--- start of DOCUMENT SECTION ---
The Chicago White Sox are a Major League Baseball franchise based in Chicago. They play in the American League Central division. The White Sox have used 62 Opening Day starting pitchers since they were established as a Major League team in 1901. The first game of the new baseball season for a team is played on Opening Day, and being named the Opening Day starter is an honor, which is often given to the player who is expected to lead the pitching staff that season, though there are various strategic reasons why a team's best pitcher might not start on Opening Day. The White Sox have a record of 60 wins and 53 losses in their Opening Day games, through the 2013 season.

The White Sox have played in three different home ball parks. They played at South Side Park from 1901 through the middle of 1910, the first Comiskey Park from 1910 through 1990, and have played at the second Comiskey Park, now known as U.S. Cellular Field, since 1991. They had a record of four wins and two losses in Opening Day games at South Side Park, 18 wins and 19 losses at the first Comiskey Park and four wins and one loss at U.S. Cellular Field, for a total home record in Opening Day games of 27 wins and 22 losses. Their record in Opening Day away games is 33 wins and 31 losses.

Mark Buehrle holds the record for making the most Opening Day starts for the White Sox, with nine. Billy Pierce had seven Opening Day starts for the White Sox, Wilbur Wood had five, Tommy Thomas and Jack McDowell each had four, and Frank Smith, Jim Scott, Lefty Williams, Sad Sam Jones, Bill Dietrich, Gary Peters and Tommy John each had three. Several Baseball Hall of Famers have made Opening Day starts for the White Sox, including Ed Walsh, Red Faber, Ted Lyons, Early Wynn and Tom Seaver.
--- end of DOCUMENT SECTION ---
▸ OBJECTIVE A:
Put the records below into a JSON list of strings, one string per line and no blank lines. Include only the lines from the first line of the records through the line containing "Looking at the screenshot, I should 1235,19.".
--- start of PROVIDED ENTRIES ---
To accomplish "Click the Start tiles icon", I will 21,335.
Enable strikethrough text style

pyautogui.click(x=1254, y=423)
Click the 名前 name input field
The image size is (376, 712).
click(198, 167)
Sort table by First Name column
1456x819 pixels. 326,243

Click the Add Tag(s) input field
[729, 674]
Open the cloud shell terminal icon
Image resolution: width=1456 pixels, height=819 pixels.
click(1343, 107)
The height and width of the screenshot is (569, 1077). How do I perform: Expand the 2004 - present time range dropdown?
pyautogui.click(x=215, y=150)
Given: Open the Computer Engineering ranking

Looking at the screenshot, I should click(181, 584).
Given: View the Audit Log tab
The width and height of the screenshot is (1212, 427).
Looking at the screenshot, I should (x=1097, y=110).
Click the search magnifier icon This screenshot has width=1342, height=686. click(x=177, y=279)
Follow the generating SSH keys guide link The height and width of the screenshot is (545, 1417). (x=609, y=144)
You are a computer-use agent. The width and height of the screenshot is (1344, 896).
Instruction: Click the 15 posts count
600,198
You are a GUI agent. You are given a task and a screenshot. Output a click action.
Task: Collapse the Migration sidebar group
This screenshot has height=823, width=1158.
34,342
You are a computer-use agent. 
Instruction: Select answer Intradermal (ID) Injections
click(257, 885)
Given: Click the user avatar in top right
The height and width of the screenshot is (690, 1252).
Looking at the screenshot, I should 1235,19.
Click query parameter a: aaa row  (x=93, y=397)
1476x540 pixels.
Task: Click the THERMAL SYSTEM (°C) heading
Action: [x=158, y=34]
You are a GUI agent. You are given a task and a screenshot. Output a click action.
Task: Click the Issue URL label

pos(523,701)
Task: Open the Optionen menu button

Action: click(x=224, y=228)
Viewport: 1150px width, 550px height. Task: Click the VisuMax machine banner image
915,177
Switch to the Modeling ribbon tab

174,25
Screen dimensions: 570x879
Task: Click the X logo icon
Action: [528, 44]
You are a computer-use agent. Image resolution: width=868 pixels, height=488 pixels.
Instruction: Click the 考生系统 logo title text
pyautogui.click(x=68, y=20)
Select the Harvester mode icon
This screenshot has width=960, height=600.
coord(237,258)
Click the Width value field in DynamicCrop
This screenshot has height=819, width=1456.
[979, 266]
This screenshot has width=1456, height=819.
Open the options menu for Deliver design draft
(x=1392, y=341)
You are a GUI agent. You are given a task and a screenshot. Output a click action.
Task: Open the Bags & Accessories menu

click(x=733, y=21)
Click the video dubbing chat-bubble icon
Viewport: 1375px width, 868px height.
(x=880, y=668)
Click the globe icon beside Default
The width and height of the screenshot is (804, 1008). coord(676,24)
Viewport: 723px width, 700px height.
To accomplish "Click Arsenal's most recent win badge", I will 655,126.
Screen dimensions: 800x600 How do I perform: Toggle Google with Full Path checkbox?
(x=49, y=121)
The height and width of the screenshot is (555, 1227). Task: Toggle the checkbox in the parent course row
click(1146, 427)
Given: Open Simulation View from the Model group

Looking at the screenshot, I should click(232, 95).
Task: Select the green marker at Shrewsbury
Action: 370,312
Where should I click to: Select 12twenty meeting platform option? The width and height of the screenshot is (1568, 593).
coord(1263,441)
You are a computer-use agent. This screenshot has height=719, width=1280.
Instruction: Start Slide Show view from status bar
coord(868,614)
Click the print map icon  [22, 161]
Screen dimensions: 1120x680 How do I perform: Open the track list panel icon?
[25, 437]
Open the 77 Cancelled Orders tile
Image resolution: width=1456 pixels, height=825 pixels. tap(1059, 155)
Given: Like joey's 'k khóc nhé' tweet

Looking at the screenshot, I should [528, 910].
--- end of PROVIDED ENTRIES ---
▸ OBJECTIVE B:
Copy word for word the part of the White Sox Opening Day text above that begins with the words "The White Sox have played" and ends with "and 31 losses.".

▸ CORRECT OUTPUT A:
[
  "To accomplish \"Click the Start tiles icon\", I will 21,335.",
  "Enable strikethrough text style",
  "pyautogui.click(x=1254, y=423)",
  "Click the 名前 name input field",
  "The image size is (376, 712).",
  "click(198, 167)",
  "Sort table by First Name column",
  "1456x819 pixels. 326,243",
  "Click the Add Tag(s) input field",
  "[729, 674]",
  "Open the cloud shell terminal icon",
  "Image resolution: width=1456 pixels, height=819 pixels.",
  "click(1343, 107)",
  "The height and width of the screenshot is (569, 1077). How do I perform: Expand the 2004 - present time range dropdown?",
  "pyautogui.click(x=215, y=150)",
  "Given: Open the Computer Engineering ranking",
  "Looking at the screenshot, I should click(181, 584).",
  "Given: View the Audit Log tab",
  "The width and height of the screenshot is (1212, 427).",
  "Looking at the screenshot, I should (x=1097, y=110).",
  "Click the search magnifier icon This screenshot has width=1342, height=686. click(x=177, y=279)",
  "Follow the generating SSH keys guide link The height and width of the screenshot is (545, 1417). (x=609, y=144)",
  "You are a computer-use agent. The width and height of the screenshot is (1344, 896).",
  "Instruction: Click the 15 posts count",
  "600,198",
  "You are a GUI agent. You are given a task and a screenshot. Output a click action.",
  "Task: Collapse the Migration sidebar group",
  "This screenshot has height=823, width=1158.",
  "34,342",
  "You are a computer-use agent. ",
  "Instruction: Select answer Intradermal (ID) Injections",
  "click(257, 885)",
  "Given: Click the user avatar in top right",
  "The height and width of the screenshot is (690, 1252).",
  "Looking at the screenshot, I should 1235,19."
]

▸ CORRECT OUTPUT B:
The White Sox have played in three different home ball parks. They played at South Side Park from 1901 through the middle of 1910, the first Comiskey Park from 1910 through 1990, and have played at the second Comiskey Park, now known as U.S. Cellular Field, since 1991. They had a record of four wins and two losses in Opening Day games at South Side Park, 18 wins and 19 losses at the first Comiskey Park and four wins and one loss at U.S. Cellular Field, for a total home record in Opening Day games of 27 wins and 22 losses. Their record in Opening Day away games is 33 wins and 31 losses.